Nissen, Psychoanalytiker in Berlin, schreibt im Vorwort: »Die Entstehung des Seelischen ist naturgemäss eines der schwierigsten und dunkelsten Probleme innerhalb der Psychoanalyse – und zwar aus methodischen, klinischen und theoretischen Gründen.« Was ist am Seelischen real, was ist imaginär und was bleibt als symbolisches Element zurück? Das Wort Seele hat vielerlei Bedeutungen. Zu beachten gilt immer, aus welchem philosophischen, religiösen, mythischen, psychologischen Kontext und aus welcher Tradition dieses benützte Konzept herrührt. Ist das Seelische also das Gleiche – aber nicht dasselbe – wie das Psychische der Griechen? Erwin Rhode schreibt in seinem Hauptwerk »Psyche – Seelencult und Unsterblichkeitsglaube der Griechen« (1894, 2 Bände) auf 770 Seiten, wie unsere Ahnen sich im Seelenkult übten, damit sie an der Unsterblichkeit teilhaben konnten.

Die Seele ist. Sie zeigt und entfaltet sich während eines einzelnen Lebens, da sie immer nur je leiblich in einem oder einer sein kann. Ohne Seele keinen Leib. Psyche ist das Wort für Atem, den viel besungenen Odem der Dichterinnen und Dichter. Bei Parmenides wurde die Seele schon nicht mehr als Mischungsverhältnis der Stoffe, die uns Menschen ausmachen, gesehen, sondern »bald aus dem Sichtbaren in das Unsichtbare sende, bald umgekehrt.« Das Seelische bezeichnet somit etwas Präexistentes, das vor seinem Sichtbarsein in einem Leib schon da war und nach dem Hinscheiden des Körpers weiterhin sein wird.
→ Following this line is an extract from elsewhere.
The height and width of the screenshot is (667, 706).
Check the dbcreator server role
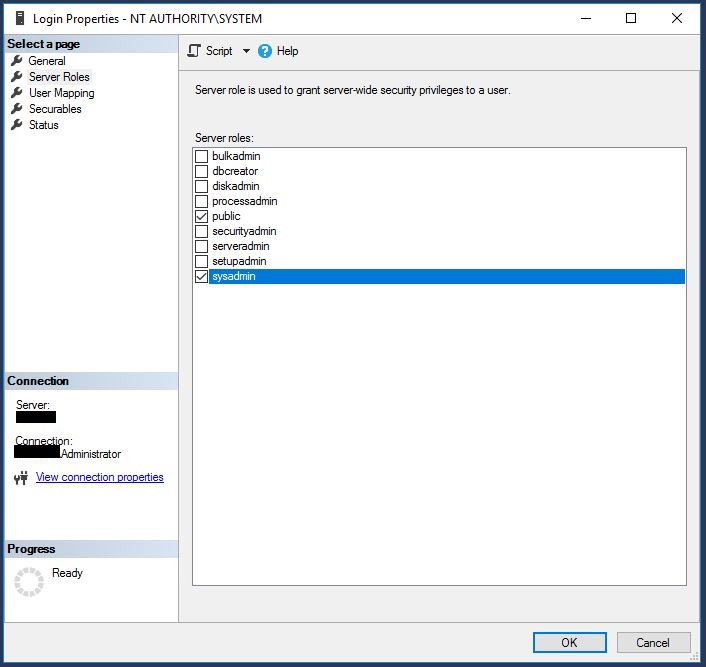tap(201, 172)
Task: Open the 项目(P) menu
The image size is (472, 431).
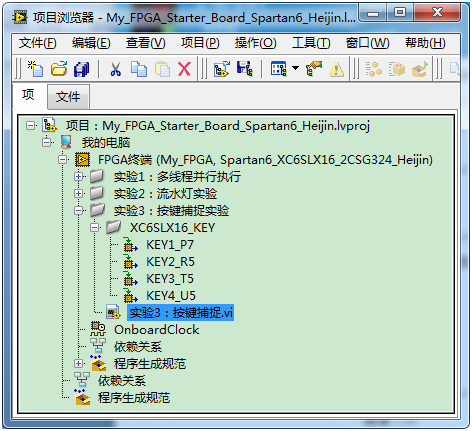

Der Herausgeber schreibt uns Leserinnen und Lesern in seiner Vorstellungsrunde, dass kaum Antworten auf die Entstehungsfrage des Seelischen in diesem Buch zu erwarten sind und in diesem fundamentalsten Bereich der Psychoanalyse auch nicht gegeben werden können.
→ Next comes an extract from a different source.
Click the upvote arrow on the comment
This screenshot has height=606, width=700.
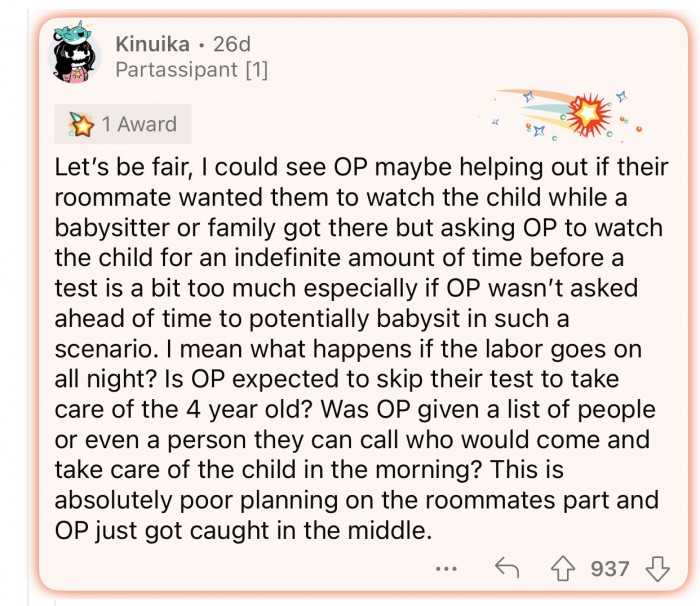[565, 569]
Es wird uns viel kompliziert dargestelltes, klinisches und theoretisch spekulatives Wissen, wie auch Glauben vermittelt. Fritz Dürrenmatt schrieb einmal: »Wir glauben zu wissen, und wir wissen zu glauben. Im Innersten der Seele gibt es Bereiche wo keine Worte sind«. In der Psychoanalyse aber geht es um das »zu Worte hingen« des Seelischen. ES zu Worte kommen lassen. Es geht um theoretische Bemerkungen, welche oft, aber nicht immer, auf klinisch illustrierten Erfahrungen basieren. Nissen beschreibt die komplizierten, und ohne Zweifel metapsychologisch wie auch neuro-somato-psychisch hochspannenden Prozesse der Geburt des Seelischen mit der Fallgeschichte einer intelligenten Frau, die unter anderem eine sexuelle Perversion entwickelt hat. Er bringt seine Gegenübertragungen ehrlich zu Blatt und so können wir den therapeutischen Verlauf mitverfolgen.
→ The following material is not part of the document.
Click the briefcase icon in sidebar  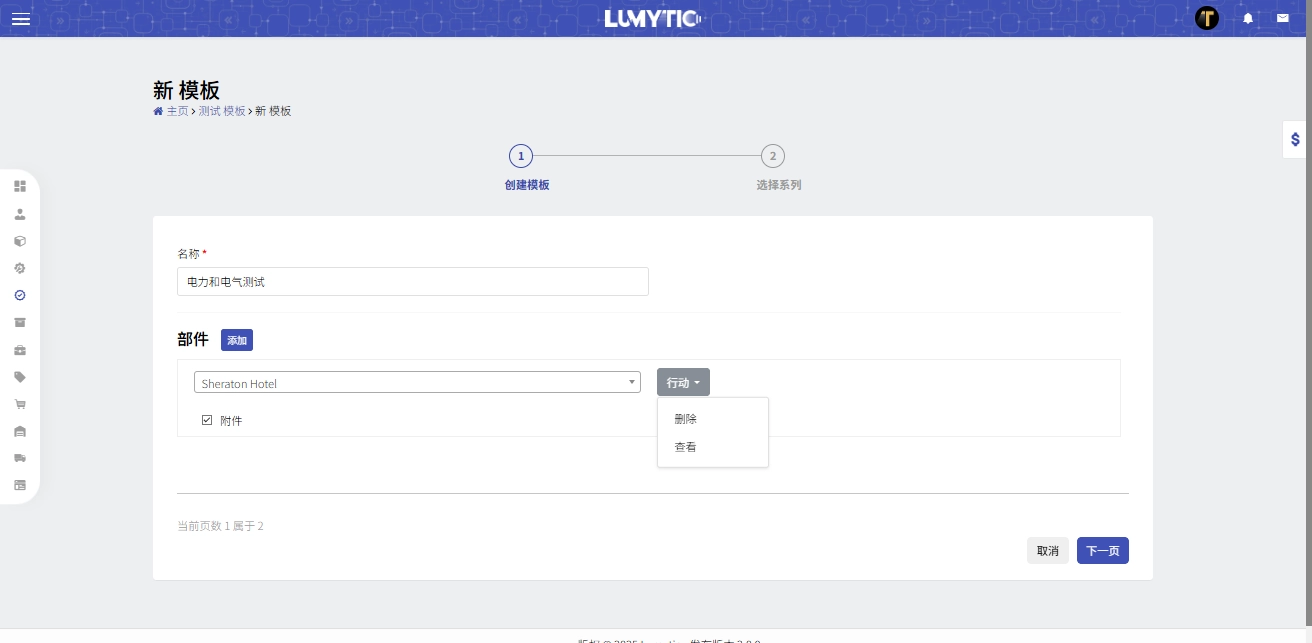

Immer da, wo die verschiedenen Autorinnen und Autoren sich auf ihre Phänomenologie der Erfahrung als Grundlage des Wissens und des Theoretisierens verlassen, wird das Lesen dieses Buches ein Genuss. Nicht täglich praktizierende Psychoanalytikerinnen und Psychoanalytiker wie auch Psychotherapeutinnen anderer Modalitäten können meiner Ansicht nach von diesen Behandlungszimmer-Geschichten profitieren.

Judith Mitrani, Psychoanalytikerin in Los Angeles, ist mit ihrem Essay »Erstarrt im Schatten der Mutter« ein spannender Beitrag, mit der sie Fallgeschichte von Julia erzählt, die überall am Körper hunderte von imaginären Händen der Mutter spürte, welche sie festhalten und niederdrücken wollten. Manchmal geht es darum, sich vom Sagbaren des seelischen Raumes (ob imaginär oder konkret) wieder dem Unsagbaren, dem Unbewussten, zu nähern — wie die Fallgeschichte von Christa Maria Burr, Fachärztin für Psychosomatik, aufzeigt. Da gibt es nur eines, nämlich mehr träumen und, wie Angelika Staehle, Kinderpsychoanalytikerin, ihre Erkenntnisse betitelt: »Im Schweigen der Worte hülle ich mich ein.«

Worte wie: Ent-wicklung, Ent-faltung, Ent-deckung, Ent-scheidung können viel von dem beschreiben, was im inneren seelischen Raum sich zu zeigen versucht und in der gehaltenen, behaltenen Situation der therapeutischen und-oder analytischen Beziehung sich als Wahrheit lebendig aussprechen lässt. Genau so ist es. Finale Antworten sind keine zu erwarten, da es sie scheinbar nicht gibt.